Il Moralista - Giorgio Bianchi (1959)


Agostino est secrétaire de l'Office International de la Moralité. Austère et particulièrement sévère, il se distingue publiquement par sa rigueur implacable en matière de censure de l'affichage cinématographique et dans la levée des sanctions à l'égard des boîtes de nuit. En réalité, c'est aussi un fournisseur privé de belles-de-nuit pour les plus florissants cabarets de Rome.
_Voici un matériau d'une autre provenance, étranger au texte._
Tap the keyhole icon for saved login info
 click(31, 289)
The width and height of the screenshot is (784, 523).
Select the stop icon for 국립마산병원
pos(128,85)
Il moralista s'inscrit dans l'archétype de rôles chers à Alberto Sordi où il promène son personnage au sein de films où concrètement il incarne toutes une gamme de profession mise à mal par son tempérament farfelu. Et symboliquement Sordi y illustre toutes sortes de petites tares humaines ordinaires poussées dans leurs derniers retranchements comiques à travers sa personnalité haute en couleur. Dans les plus grandes réussites, Sordi trouve l'équilibre idéal entre ridicule magnifique et fêlures psychologique donnant une profondeur tragique à ses interprétations dans Une vie difficile de Dino Risi (1959), La Grande Guerre de Mario Monicelli (1959), Il Boom de Vittorio de Sica (1961), Mafioso d'Alberto Lattuada (1962) ou encore Détenu en attente de jugement de Nanny Loy (1970). Dans la seconde catégorie les films sont surtout des véhicules pour laisser Sordi faire son numéro, ce qui peut donner aussi des spectacles tout à fait plaisant mais sans ce supplément d'âme comme Le Veuf de Dino Risi (1959) ou L'Agent de Luigi Zampa (1960). C'est plutôt là que se situe Il moralista où Sordi incarne un chantre de la morale qui va bien évidemment montrer quelques failles.
 
Agostino est le très rigide secrétaire de l'Office International de la Moralité, dégainant la censure plus vite que son ombre pour toute une société de divertissement en pleine émancipation. On s'amuse de son stoïcisme face à la tentation, qu'elle soit pécuniaire lors des tentatives de corruptions des notables, ou sexuelle face à une actrice tentant de lever la censure de son film. Sordi provoque l'hilarité par le décalage entre sa raideur physique, la flamme de son discours moralisateur et le grain de malice dissimulé dans son regard qui entrouvre la porte à plus de frivolité. 
 
Dommage que le récit se perde un peu avec les sous-intrigues liées au personnage de Vittorio De Sica, président de l'Office et moins gêné par le démon de midi, ainsi que sa fille Franca Valeri plus ouverte à la modernité après un séjour à l'étranger. Ce n'est guère passionnant d'autant que De Sica se montre étonnamment sobre quand sa propension au cabotinage aurait été bienvenue au vu de certaines situations. Quant à Franca Valeri en général elle est plus convaincante justement en contrepoint austère à des personnages loufoques (comme dans Le Veuf de Risi justement) mais il lui manque ce petit allant désinvolte pour vraiment faire exister cette jeune fille moderne et espiègle.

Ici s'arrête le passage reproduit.